**EXERCISE:** What is the number of lines below that hold "agent"? Answer with that number only.

Collected data
== Segment start ==

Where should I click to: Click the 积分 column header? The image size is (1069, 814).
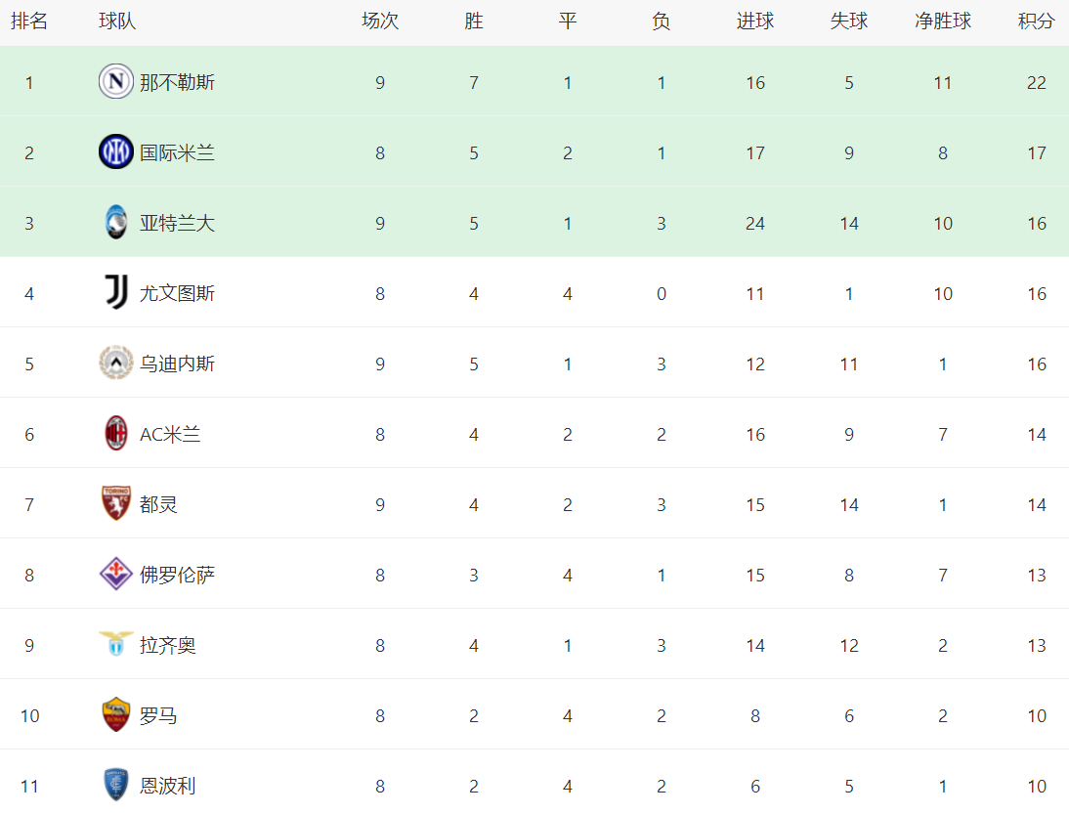[x=1036, y=21]
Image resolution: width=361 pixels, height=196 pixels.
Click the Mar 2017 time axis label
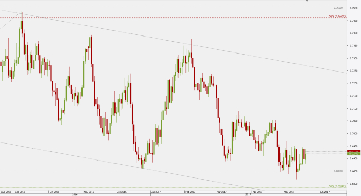[x=221, y=192]
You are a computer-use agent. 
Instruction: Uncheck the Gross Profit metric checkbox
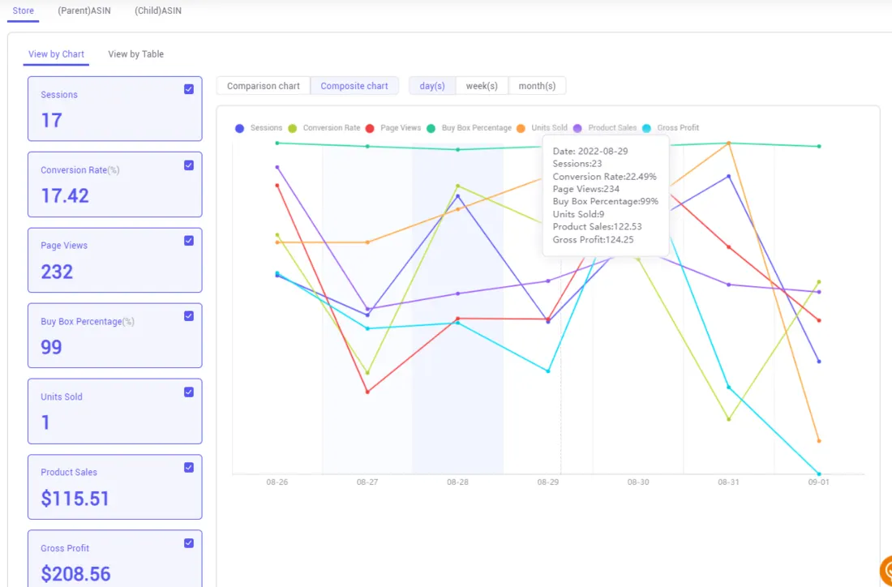(188, 543)
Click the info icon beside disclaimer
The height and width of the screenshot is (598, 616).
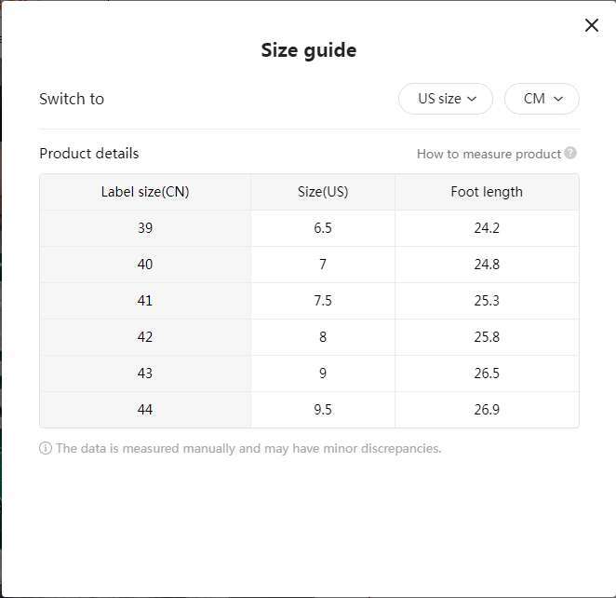(x=46, y=448)
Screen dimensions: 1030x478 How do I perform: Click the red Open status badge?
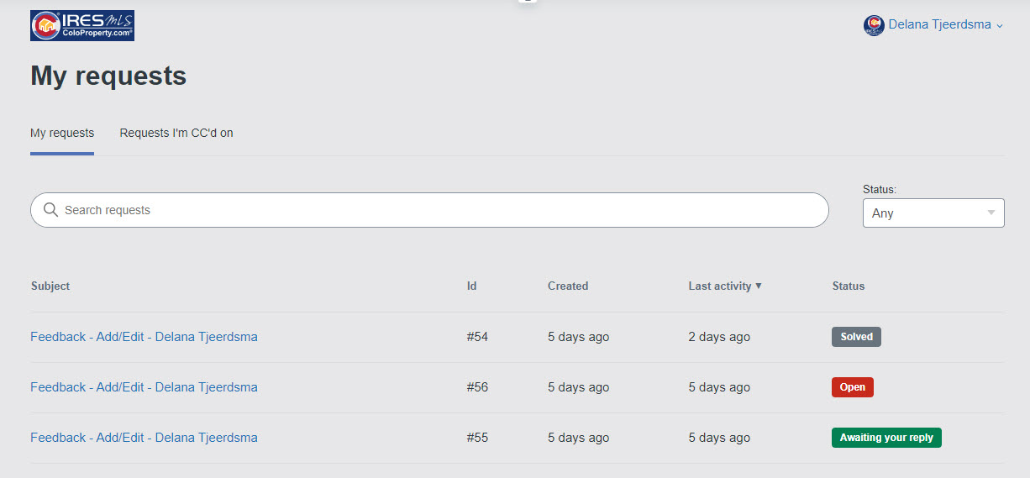pyautogui.click(x=853, y=387)
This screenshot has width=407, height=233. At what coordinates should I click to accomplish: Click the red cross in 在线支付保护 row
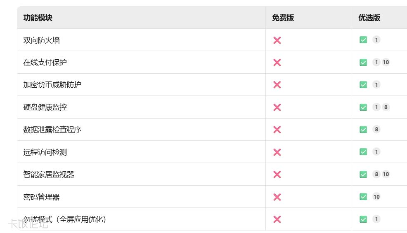pyautogui.click(x=277, y=63)
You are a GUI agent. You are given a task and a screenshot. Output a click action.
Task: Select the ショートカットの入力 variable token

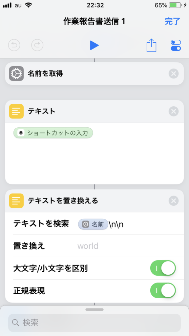[53, 133]
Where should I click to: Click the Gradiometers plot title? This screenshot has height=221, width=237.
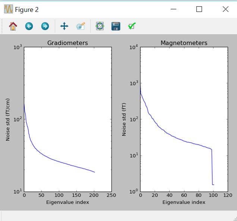pyautogui.click(x=67, y=43)
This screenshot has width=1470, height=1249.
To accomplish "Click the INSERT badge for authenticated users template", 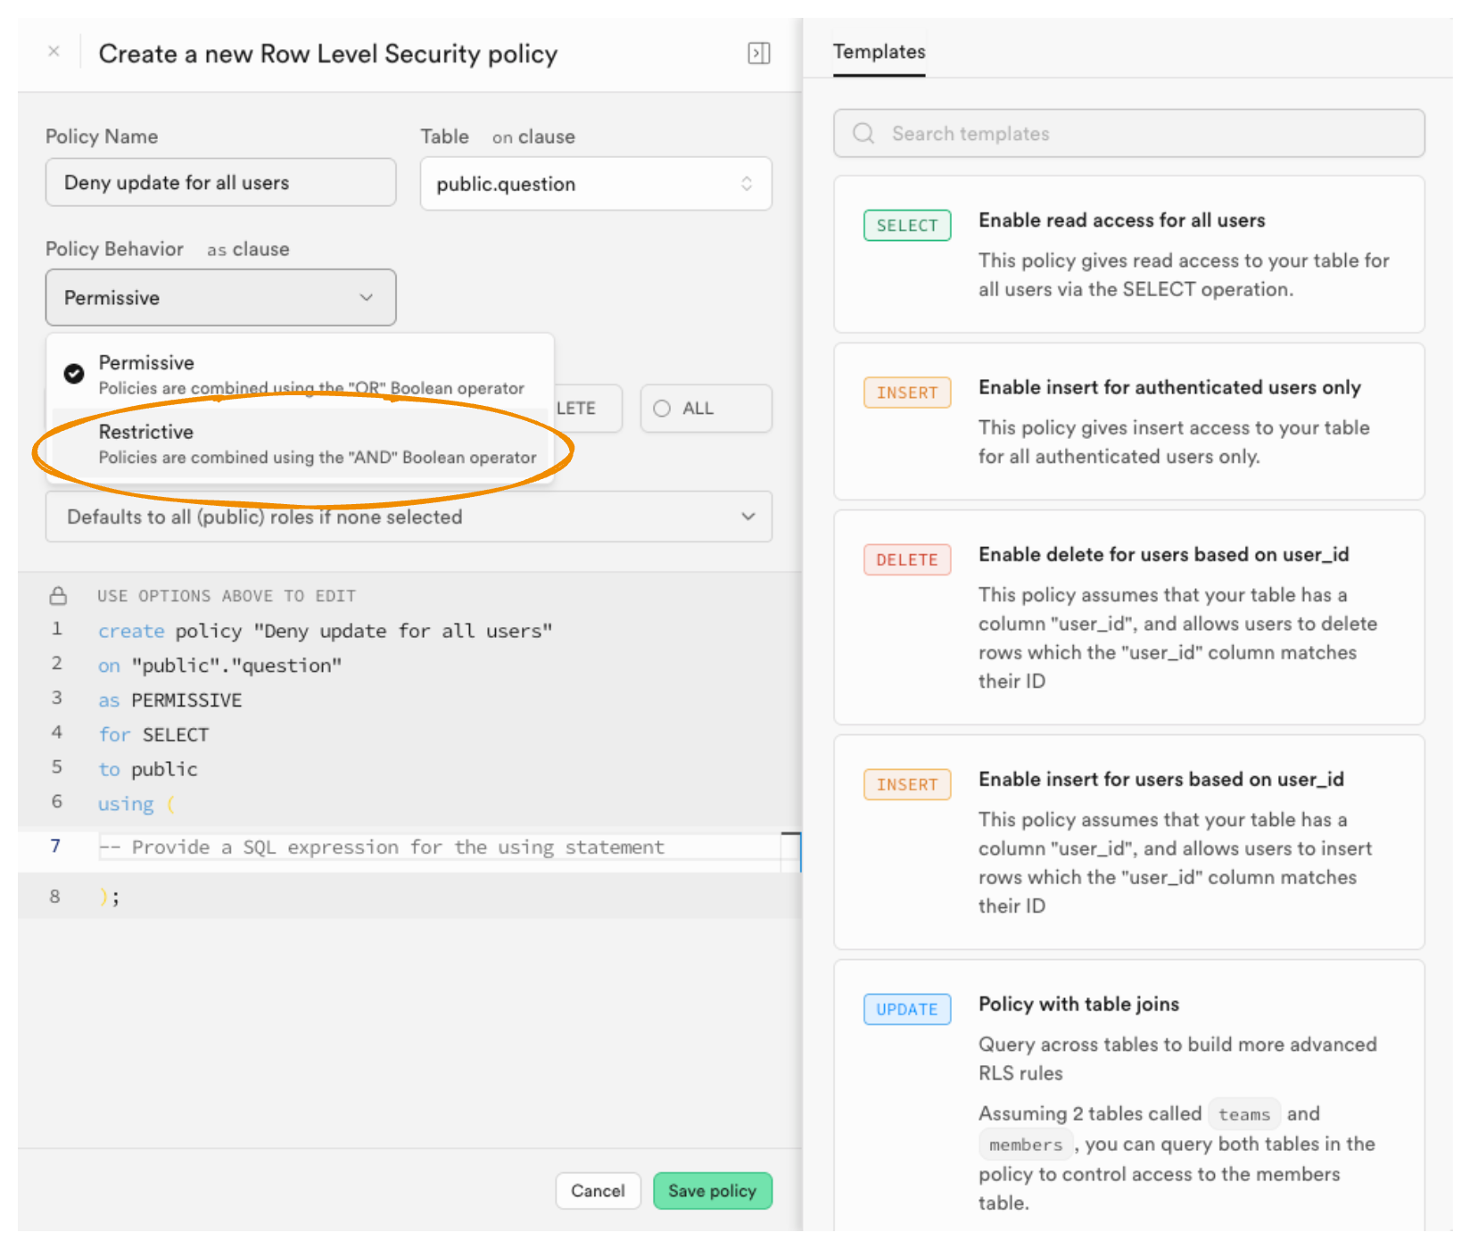I will pos(906,393).

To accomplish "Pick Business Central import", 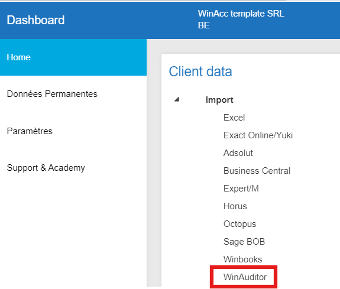I will [x=257, y=171].
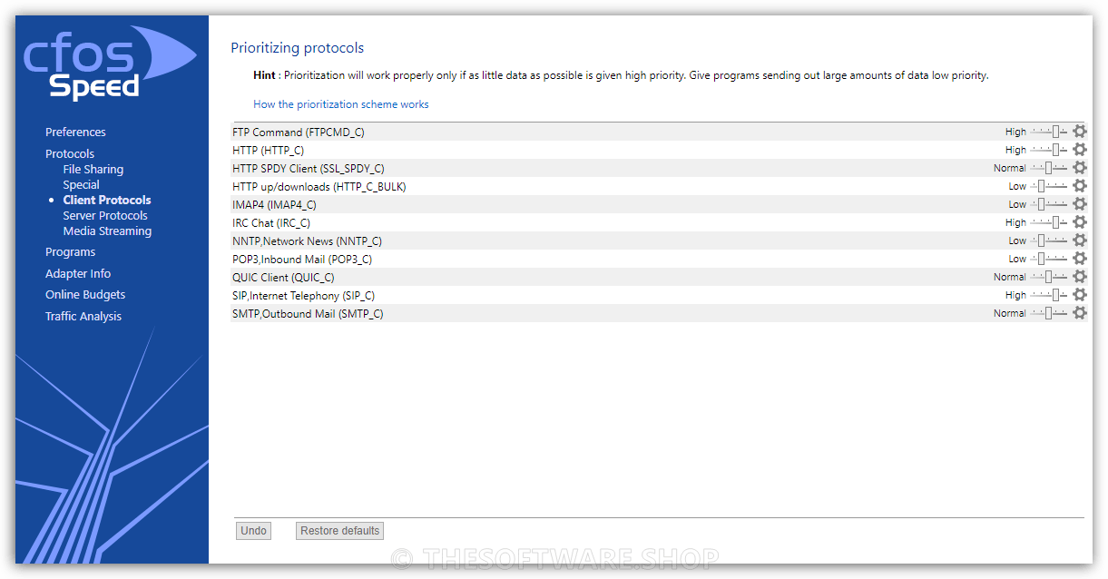Screen dimensions: 1108x579
Task: Click the IMAP4 row gear icon
Action: [1079, 204]
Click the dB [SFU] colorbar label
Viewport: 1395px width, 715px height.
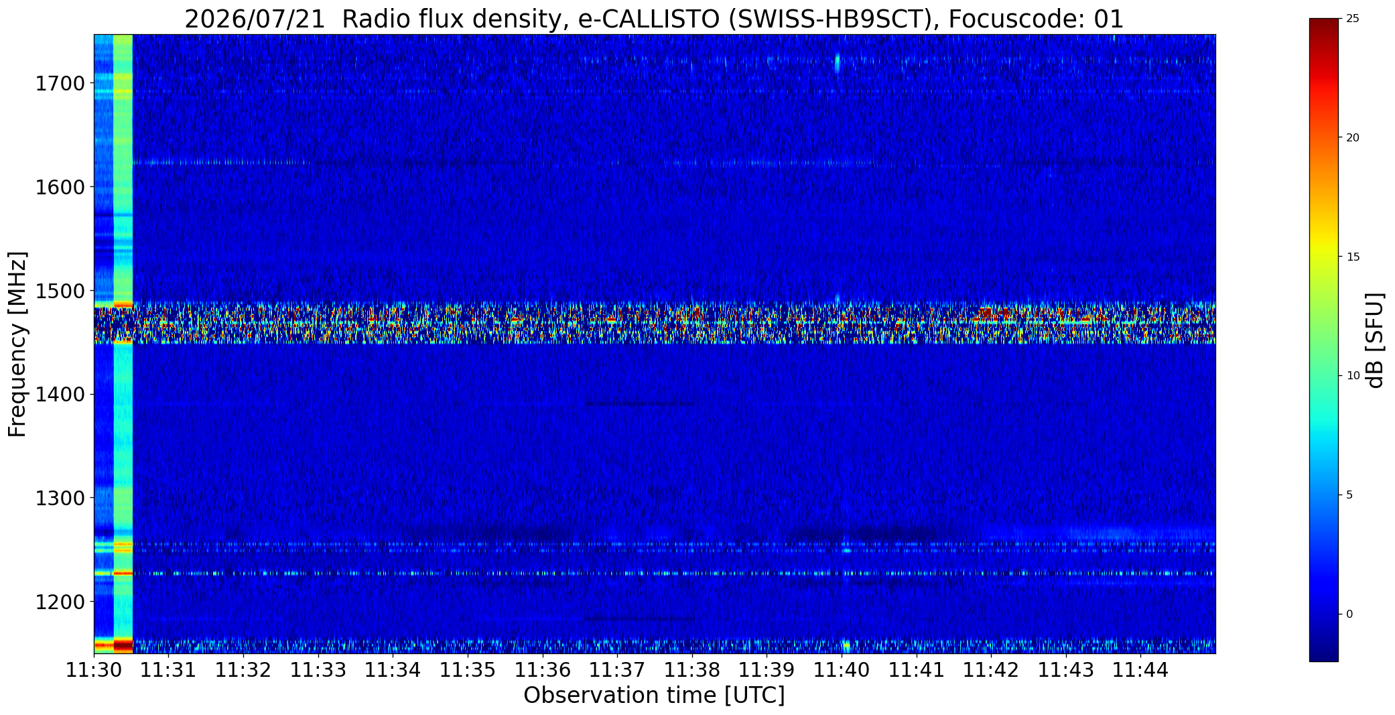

== Segment end ==

**EXERCISE ANSWER:** 2